The Season of the Knuckle

My father was not one to complain about something unless it bothered him incessantly. He had a certain way of ignoring annoyances until they either went away or stopped being annoying. It is a trait that I don't have.

So it is not difficult for me to remember something that he complained about: the knuckle on his right index finger. Every so often, it would swell up to almost twice its normal size with arthritis, and the slightest movement would cause him pain. His flare-ups would last less than a week, but when he was in the middle of one I'd hear him wince over and over throughout the day.

This is a trait that I do have. In the exact same finger.
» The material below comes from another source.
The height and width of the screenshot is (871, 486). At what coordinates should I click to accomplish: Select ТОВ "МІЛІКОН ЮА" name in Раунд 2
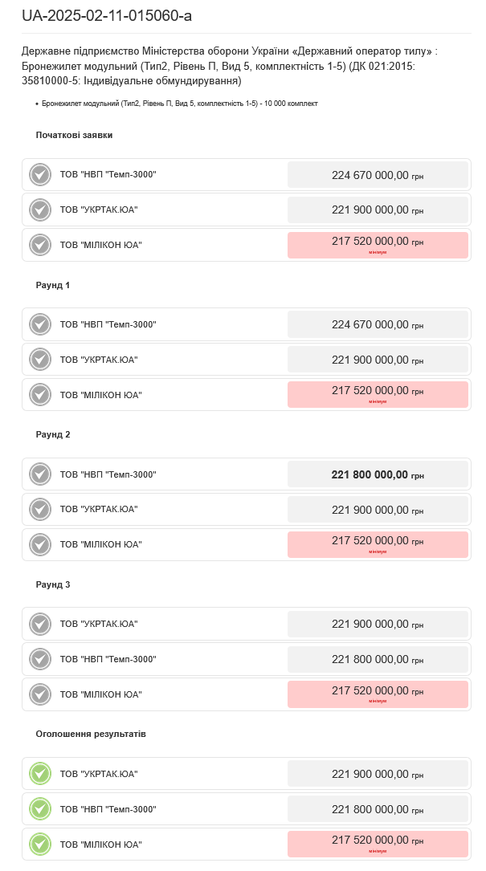click(x=100, y=544)
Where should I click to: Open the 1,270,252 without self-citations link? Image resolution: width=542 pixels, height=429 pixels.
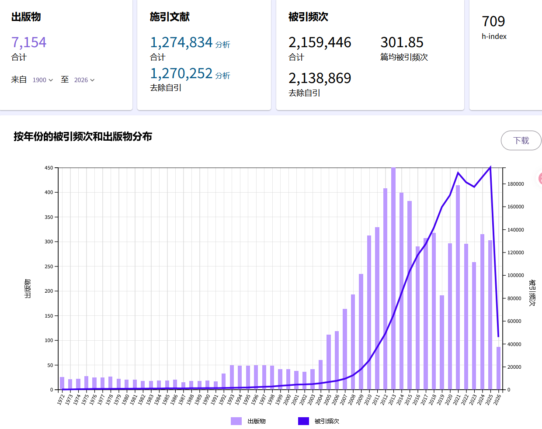pyautogui.click(x=181, y=73)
Three or four times per year it shows up on my digital doorstep and hangs out for a few days. Just last week I happened to realize that it had been a long time, more than a year, since the knuckle on my right index finger swelled up, looking like a pale pickle and stiff as three fingers of scotch.

I woke up this morning, went to scratch my head, and saw more stars than the Hubble Telescope. Sometime while I was asleep, my overdue visitor arrived.

My right index finger looks like an albino sausage.

It's literally impossible for me to move the finger without feeling like it is on fire, and simple tasks are rendered, well, not simple. Today (and for the next two or three most likely) I opened the refrigerator, dialed my cell phone, and did one hundred other menial, everyday tasks with my left hand.

Typing this is taking much longer without the use of my primary finger, and every time a different finger on my right hand hits the keyboard, the spike digging through my index finger plunges deeper and deeper.

It's a nuisance, but I'll live. Every time I feel stiffness or pain I am reminded of my father. I never experienced arthritis in the knuckle until a year or so after he died, and I've come to the point that I believe that maybe that wasn't just a coincidence, that a swollen, painful knuckle is a two-to-four day visit from my father.

Just trying to wiggle my finger now, the pain is excruciating.

I hate it and I love it. I want it to go away and I want it to last forever.

2 comments:

Ken Riches said...

I think it is neat your are getting your visit during the holidays :o)

Mrs. L said...

Okay, the doctor is in. This may be a form of gout. Every third week in January for three years in a row my right forefinger and middle finger swelled up like sausages. Very attractive on a woman.

Turns out winter makes us dehydrated and the little gout crystals start wreaking havoc. I'm on a drug that causes elevated uric acid which causes gout, so I start drinking lots of water when the weather gets cold.

No more swollen fingers. But I know where every toilet is in a three state area.